Exercise objective: Proceed with the discussion of ternary versus binary search, continuing directly after its final sentence.

Excerpt:
---

You can imagine an arbitrarily deep tree with questions at each level.
Those are just a few examples. I've found binary trees useful in lots of different situations.
I recently heard about ternary search in which we divide an array into 3 parts and compare. Here there will be two comparisons but it reduces the array to n/3. Why don't people use this much?
Actually, people do use k-ary trees for arbitrary k.
This is, however, a tradeoff.
To find an element in a k-ary tree, you need around k*ln(N)/ln(k) operations (remember the change-of-base formula). The larger your k is, the more overall operations you need.
The logical extension of what you are saying is "why don't people use an N-ary tree for N data elements?". Which, of course, would be an array.
A ternary search will still give you the same asymptotic complexity O(log N) search time, and adds complexity to the implementation.
The same argument can be said for why you would not want a quad search or any other higher order.
Searching 1 billion (a US billion - 1,000,000,000) sorted items would take an average of about 15 compares with binary search and about 9 compares with a ternary search - not a huge advantage. And note that each 'ternary compare' might involve 2 actual comparisons.
Wow. The top voted answers miss the boat on this one, I think.
Your CPU doesn't support ternary logic as a single operation; it breaks ternary logic into several steps of binary logic. The most optimal code for the CPU is binary logic. If chips were common that supported ternary logic as a single operation, you'd be right.
B-Trees can have multiple branches at each node; a order-3 B-tree is ternary logic. Each step down the tree will take two comparisons instead of one, and this will probably cause it to be slower in CPU time.
B-Trees, however, are pretty common. If you assume that every node in the tree will be stored somewhere separately on disk, you're going to spend most of your time reading from disk... and the CPU won't be a bottleneck, but the disk will be. So you take a B-tree with 100,000 children per node, or whatever else will barely fit into one block of memory. B-trees with that kind of branching factor would rarely be more than three nodes high, and you'd only have three disk reads - three stops at a bottleneck - to search an enormous, enormous dataset.
Reviewing:
Ternary trees aren't supported by hardware, so they run less quickly.
B-tress with orders much, much, much higher than 3 are common for disk-optimization of large datasets; once you've gone past 2, go higher than 3.
The only way a ternary search can be faster than a binary search is if a 3-way partition determination can be done for less than about 1.55 times the cost of a 2-way comparison. If the items are stored in a sorted array, the 3-way determination will on average be 1.66 times as expensive as a 2-way determination. If information is stored in a tree, however, the cost to fetch information is high relative to the cost of actually comparing, and cache locality means the cost of randomly fetching a pair of related data is not much worse than the cost of fetching a single datum, a ternary or n-way tree may improve efficiency greatly.
What makes you think Ternary search should be faster?
Average number of comparisons:
in ternary search = ((1/3)*1 + (2/3)*2) * ln(n)/ln(3) ~ 1.517*ln(n)
in binary search = 1 * ln(n)/ln(2) ~ 1.443*ln(n).
Worst number of comparisons:
in ternary search = 2 * ln(n)/ln(3) ~ 1.820*ln(n)
in binary search = 1 * ln(n)/ln(2) ~ 1.443*ln(n).
So it looks like ternary search is worse.
Also, note that this sequence generalizes to linear search if we go on
Binary search
Ternary search
...
...
n-ary search ≡ linear search
So, in an n-ary search, we will have "one only COMPARE" which might take upto n actual comparisons.

---

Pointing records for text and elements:
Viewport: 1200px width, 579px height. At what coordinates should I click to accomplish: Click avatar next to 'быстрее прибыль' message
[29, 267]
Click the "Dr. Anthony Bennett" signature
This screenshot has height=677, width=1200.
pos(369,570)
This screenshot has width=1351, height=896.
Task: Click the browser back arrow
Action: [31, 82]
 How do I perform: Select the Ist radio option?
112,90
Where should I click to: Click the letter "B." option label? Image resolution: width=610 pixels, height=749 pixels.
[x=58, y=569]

---

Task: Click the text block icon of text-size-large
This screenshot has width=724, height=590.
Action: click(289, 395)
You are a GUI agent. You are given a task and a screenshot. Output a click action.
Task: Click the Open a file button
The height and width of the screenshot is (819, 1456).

---

Solved problem:
"Terinary" (ternary?) search is more efficient in the best case, which would involve searching for the first element (or perhaps the last, depending on which comparison you do first). For elements farther from the end you're checking first, while two comparisons would narrow the array by 2/3 each time, the same two comparisons with binary search would narrow the search space by 3/4.
Add to that, binary search is simpler. You just compare and get one half or the other, rather than compare, if less than get the first third, else compare, if less than get the second third, else get the last third.
Ternary search can be effectively used on parallel architectures - FPGAs and ASICs. For example if internal FPGA memory required for search is less than half of the FPGA resource, you can make a duplicate memory block. This would allow to simultaneously access two different memory addresses and do all comparisons in a single clock cycle. This is one of the reasons why 100MHz FPGA can sometimes outperform the 4GHz CPU :)
Here's some random experimental evidence that I haven't vetted at all showing that it's slower than binary search.
Almost all textbooks and websites on binary search trees do not really talk about binary trees! They show you ternary search trees! True binary trees store data in their leaves not internal nodes (except for keys to navigate). Some call these leaf trees and make the distinction between node trees shown in textbooks:
J. Nievergelt, C.-K. Wong: Upper Bounds for the Total Path Length of Binary Trees,
Journal ACM 20 (1973) 1–6.
The following about this is from Peter Brass's book on data structures.
2.1 Two Models of Search Trees
In the outline just given, we supressed an important point that at first seems
trivial, but indeed it leads to two different models of search trees, either of
which can be combined with much of the following material, but one of which
is strongly preferable.
If we compare in each node the query key with the key contained in the
node and follow the left branch if the query key is smaller and the right branch
if the query key is larger, then what happens if they are equal? The two models
of search trees are as follows:
Take left branch if query key is smaller than node key; otherwise take the
right branch, until you reach a leaf of the tree. The keys in the interior node
of the tree are only for comparison; all the objects are in the leaves.
Take left branch if query key is smaller than node key; take the right branch
if the query key is larger than the node key; and take the object contained
in the node if they are equal.
This minor point has a number of consequences:
{ In model 1, the underlying tree is a binary tree, whereas in model 2, each
tree node is really a ternary node with a special middle neighbor.
{ In model 1, each interior node has a left and a right subtree (each possibly a
leaf node of the tree), whereas in model 2, we have to allow incomplete
nodes, where left or right subtree might be missing, and only the
comparison object and key are guaranteed to exist.
So the structure of a search tree of model 1 is more regular than that of a tree
of model 2; this is, at least for the implementation, a clear advantage.
{ In model 1, traversing an interior node requires only one comparison,
whereas in model 2, we need two comparisons to check the three
possibilities.
Indeed, trees of the same height in models 1 and 2 contain at most approximately
the same number of objects, but one needs twice as many comparisons in model
2 to reach the deepest objects of the tree. Of course, in model 2, there are also
some objects that are reached much earlier; the object in the root is found
with only two comparisons, but almost all objects are on or near the deepest
level.
Theorem. A tree of height h and model 1 contains at most 2^h objects.
A tree of height h and model 2 contains at most 2^h+1 − 1 objects.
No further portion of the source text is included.